Dr Atwoli rejects the notion that the political and economic environment are to blame for the high number of people battling depression, saying there is no one specific cause of depression.
“The causes are many and they range from biological factors such as genetic makeup, pregnancy complications and certain illnesses in childhood. The psychological issues include the personality of the person and other risk factors such as how they behave and think. Finally, there are social factors such as how you are brought up, where you live and the state of your environment.”
These factors combine to determine whether a person will get mental illness or not. Biological factors give you the risk of getting the illness while psychological and social issues determine when it will appear. Environmental and social stressors such as unemployment and bereavement can trigger depression.

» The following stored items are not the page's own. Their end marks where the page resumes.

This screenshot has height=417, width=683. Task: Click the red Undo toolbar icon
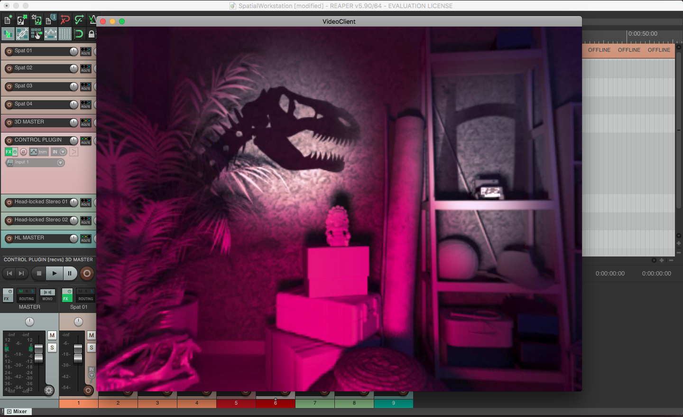pyautogui.click(x=65, y=20)
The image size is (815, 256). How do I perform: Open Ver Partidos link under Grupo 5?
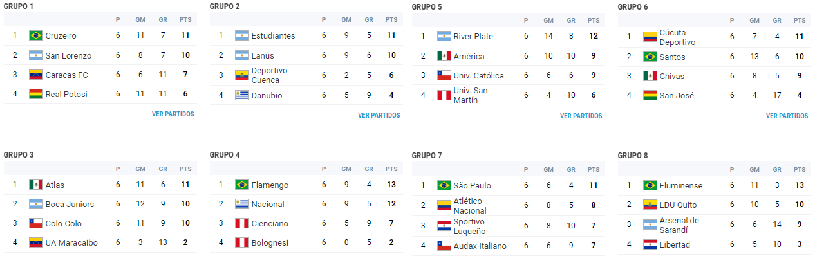[581, 116]

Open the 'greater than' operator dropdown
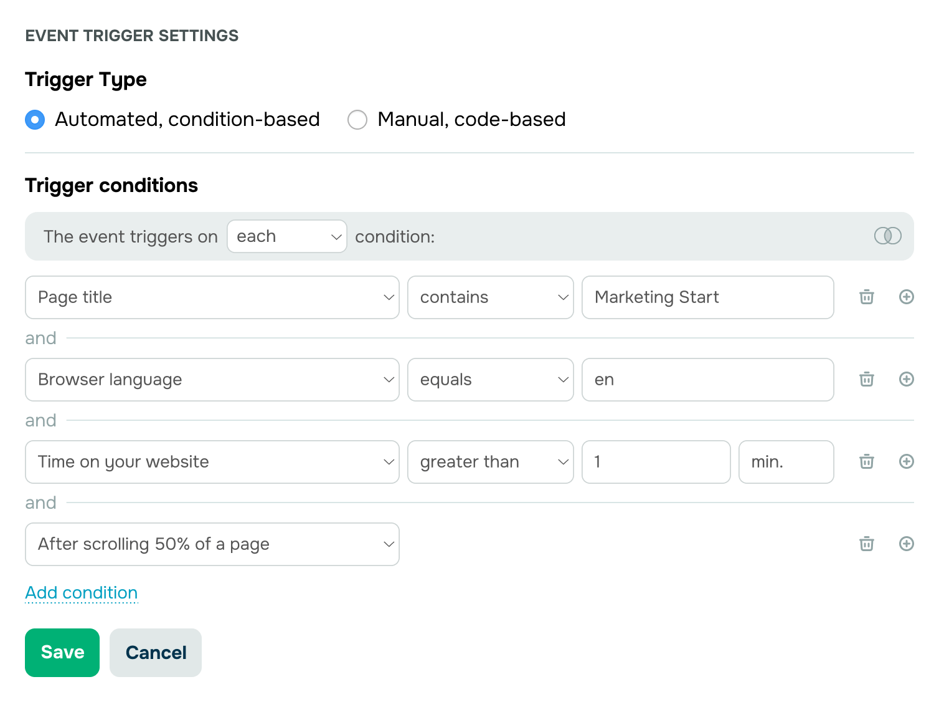coord(491,462)
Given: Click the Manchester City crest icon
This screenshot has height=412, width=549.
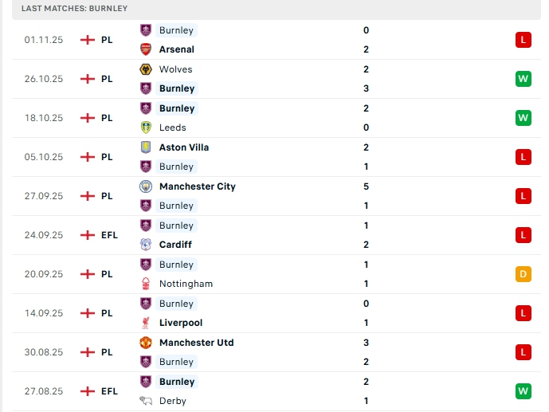Looking at the screenshot, I should (146, 186).
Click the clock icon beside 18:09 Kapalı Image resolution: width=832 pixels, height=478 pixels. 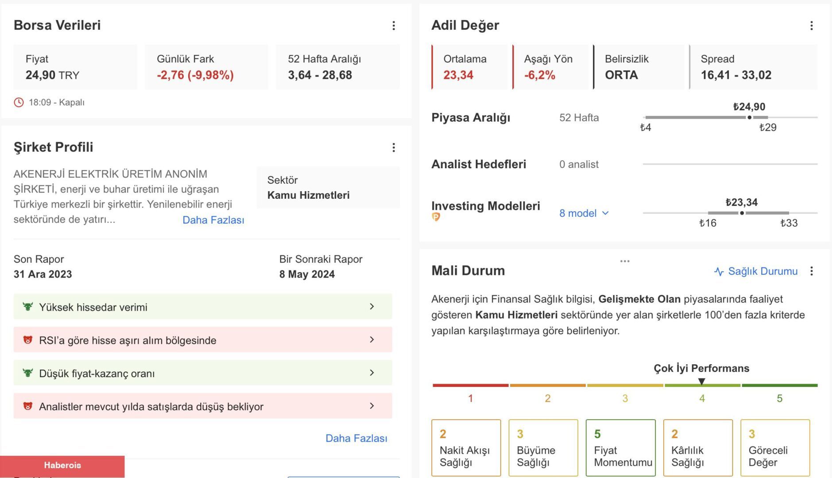click(19, 102)
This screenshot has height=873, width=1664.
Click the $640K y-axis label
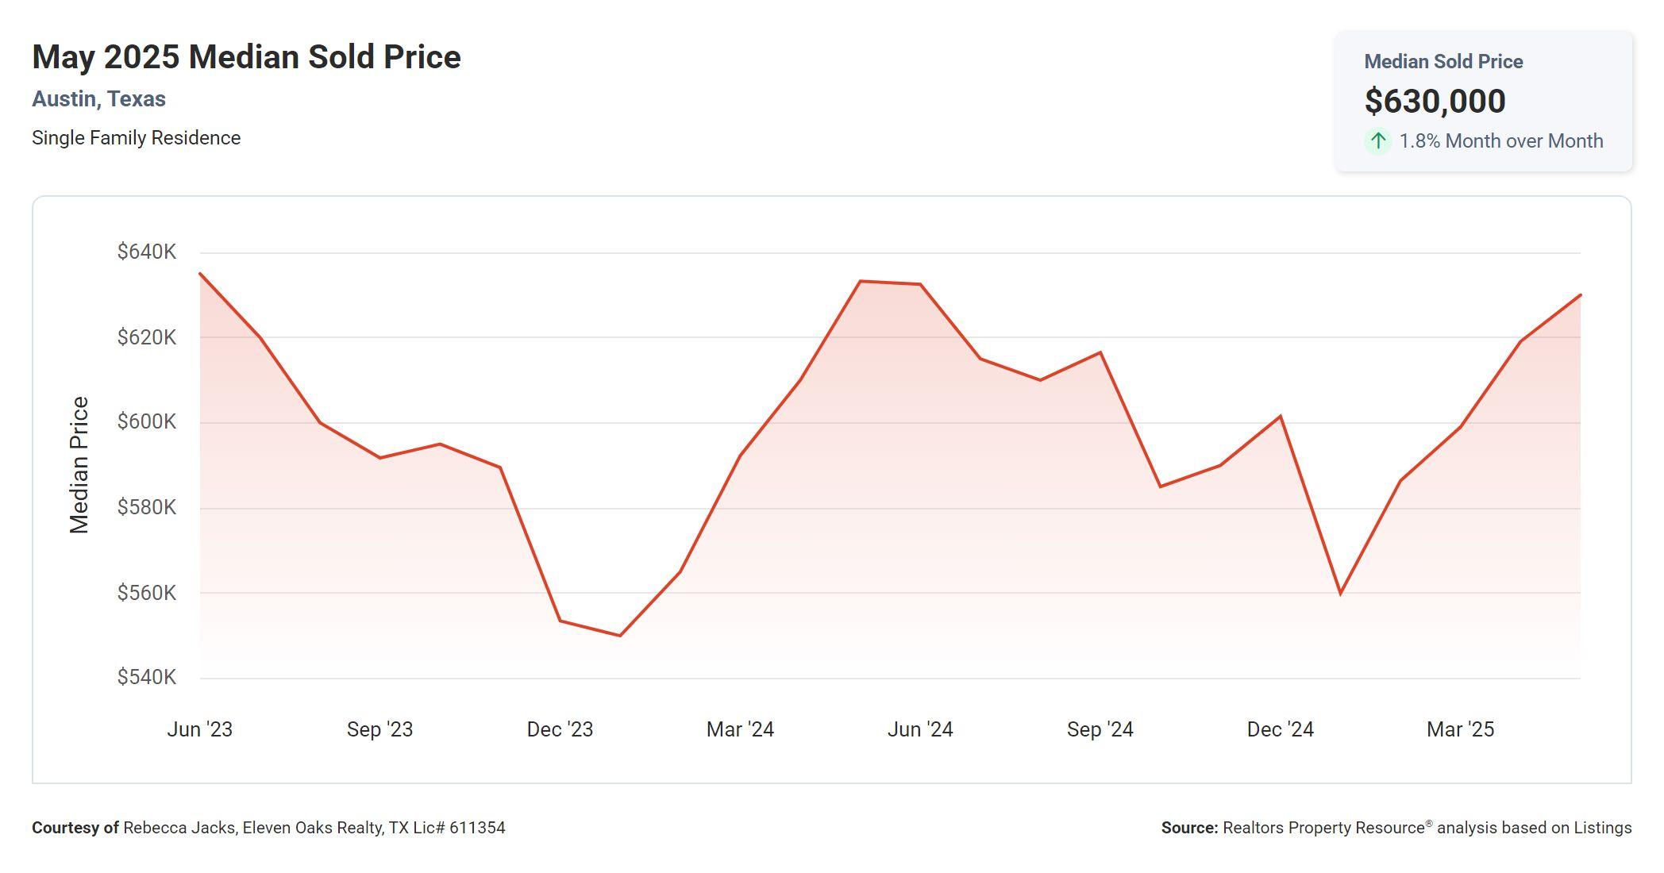pos(147,252)
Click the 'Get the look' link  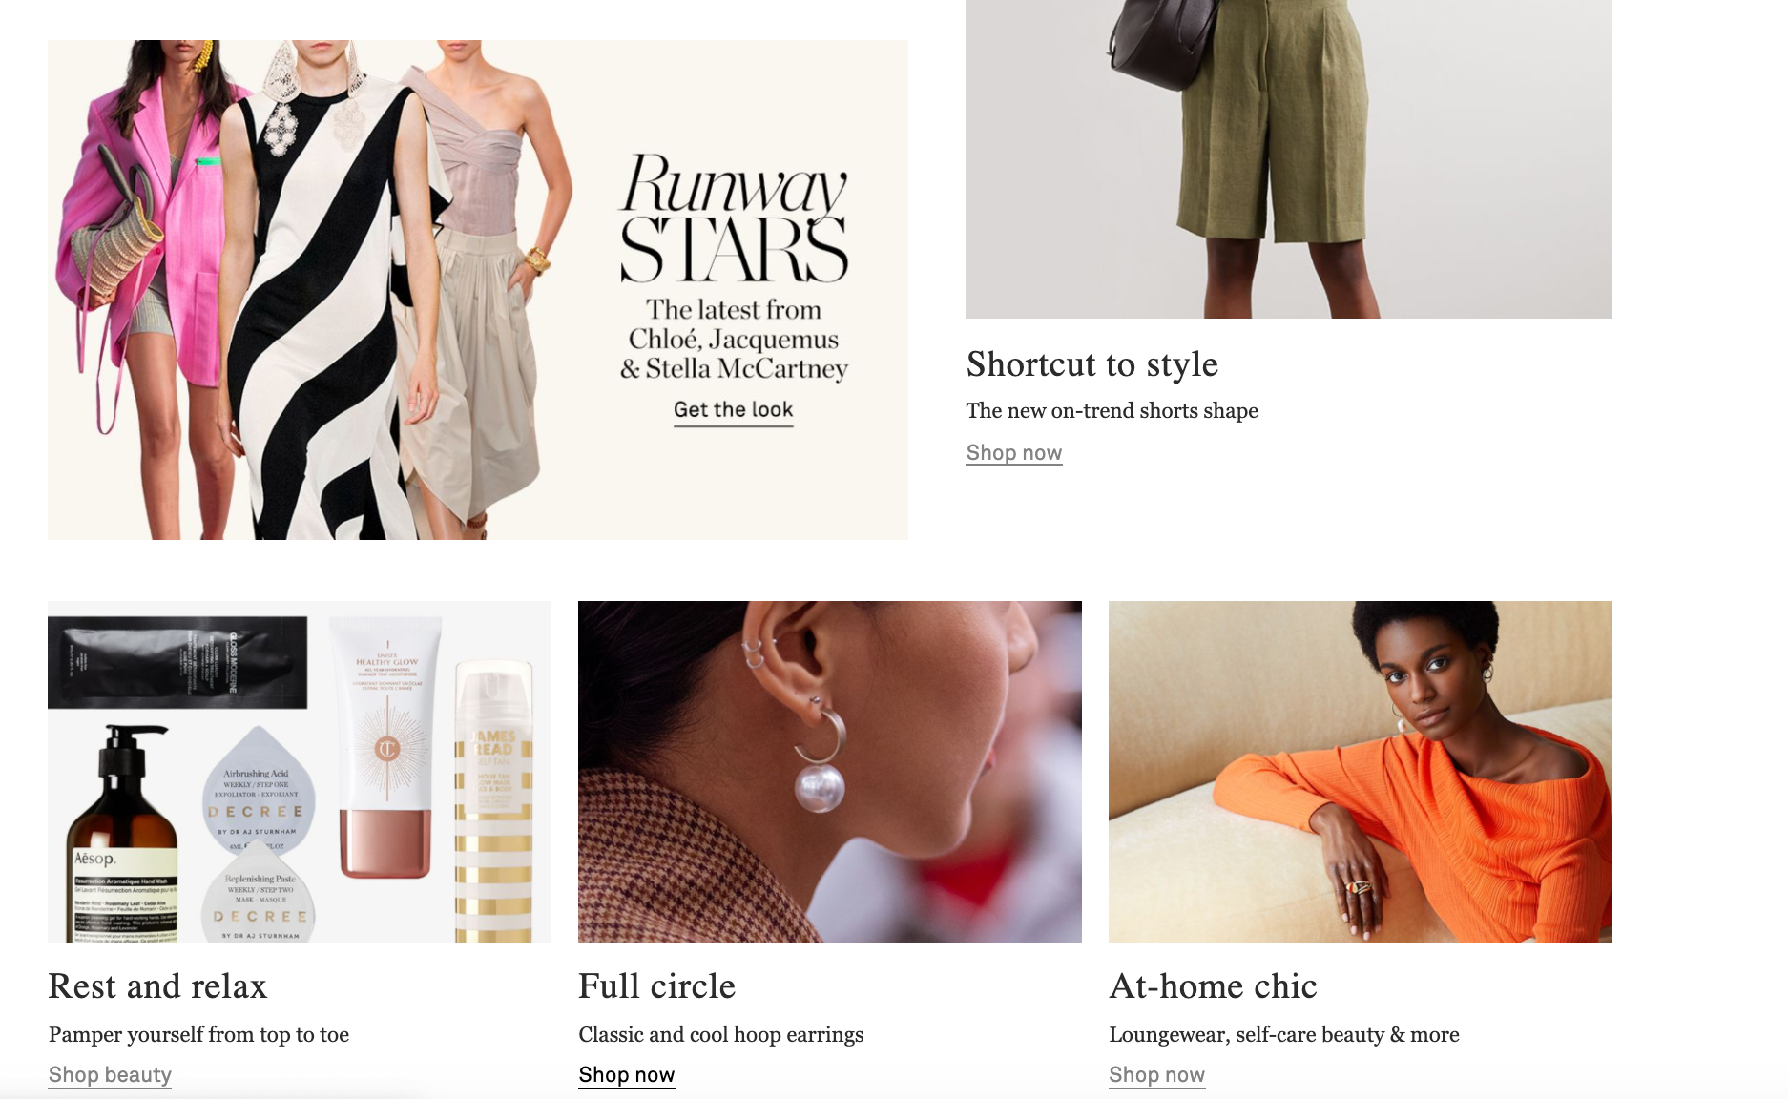pyautogui.click(x=733, y=410)
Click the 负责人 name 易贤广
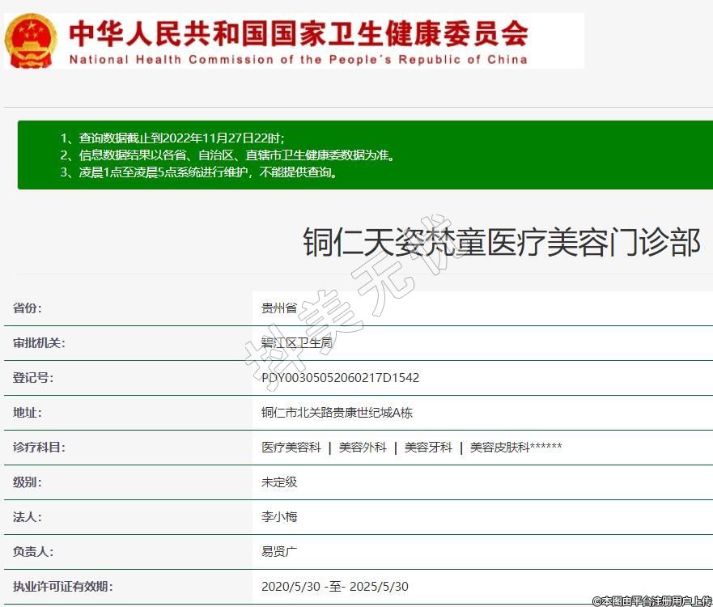 click(279, 552)
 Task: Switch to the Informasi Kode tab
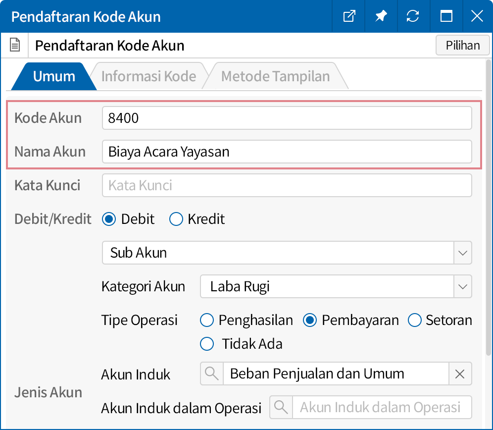(x=148, y=76)
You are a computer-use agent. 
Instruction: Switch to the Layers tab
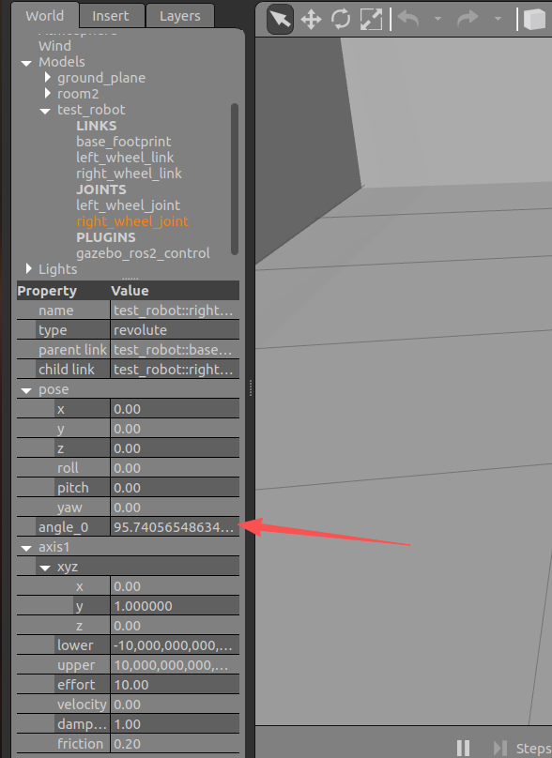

With about two million cases of depression annually, Kenya ranks second in East Africa after Tanzania (2.1 million cases), according to WHO data. There are concerns that the number could be higher since there are people who are depressed yet do not seek treatment.
Nigeria, the most populous country in the continent, leads with seven million cases, followed by Ethiopia (four million) and the Democratic Republic of Congo (three million). Seychelles recorded the lowest number of cases in the world at 3,722.
Annually, depression costs Sh101 trillion in lost productivity globally. A US study of the cost of lost productive work time among US workers by epidemiologist Walter Stewart reveals that depressed people lose five hours and 36 minutes of productive work every week compared with one and a half hours for the non-depressed.
Psychologist Watene urges employers to factor in the mental welfare of their employees by providing them with mental treatment services.
Kenya launched the first mental health policy in 2016 in a bid to ensure patients get quality healthcare through expanding the financial and human resources. In an effort to develop adequate human expertise in the mental health sector, the policy recommends training community health workers and general staff in hospitals on mental health. Currently, Kenya has 62 psychiatrists registered with the Kenya Medical Practitioners and Dentists Board. A least 16 hospitals offer mental health services, with Mathari Mental Hospital being the only specialised mental health public facility.
Kenya is also among 54 of the 194 WHO member states that do not have a separate budget for mental health. This renders the mental health policy inefficient, because there are limited resources to facilitate treatment and awareness efforts. Dr Atwoli calls for mental health to be placed at the top of the national agenda.
The Mental Health Act 2014 criminalises any insurance provider that discriminates against people with mental illness. The National Health Insurance Fund fully covers mental illness treatment in any hospital that has a psychiatrist.
A mental illness is a disease that causes mild to severe disturbances in thought and/or behavior, resulting in an inability to cope with life’s ordinary demands and routines. Mr Watene advises people to be self-aware and to pay attention to sudden changes in thoughts and behaviours. He encourages people who suspect that they or someone they know have a mental illness to seek early treatment and to keep tabs on any changes in their general health to minimise any chances of relapse.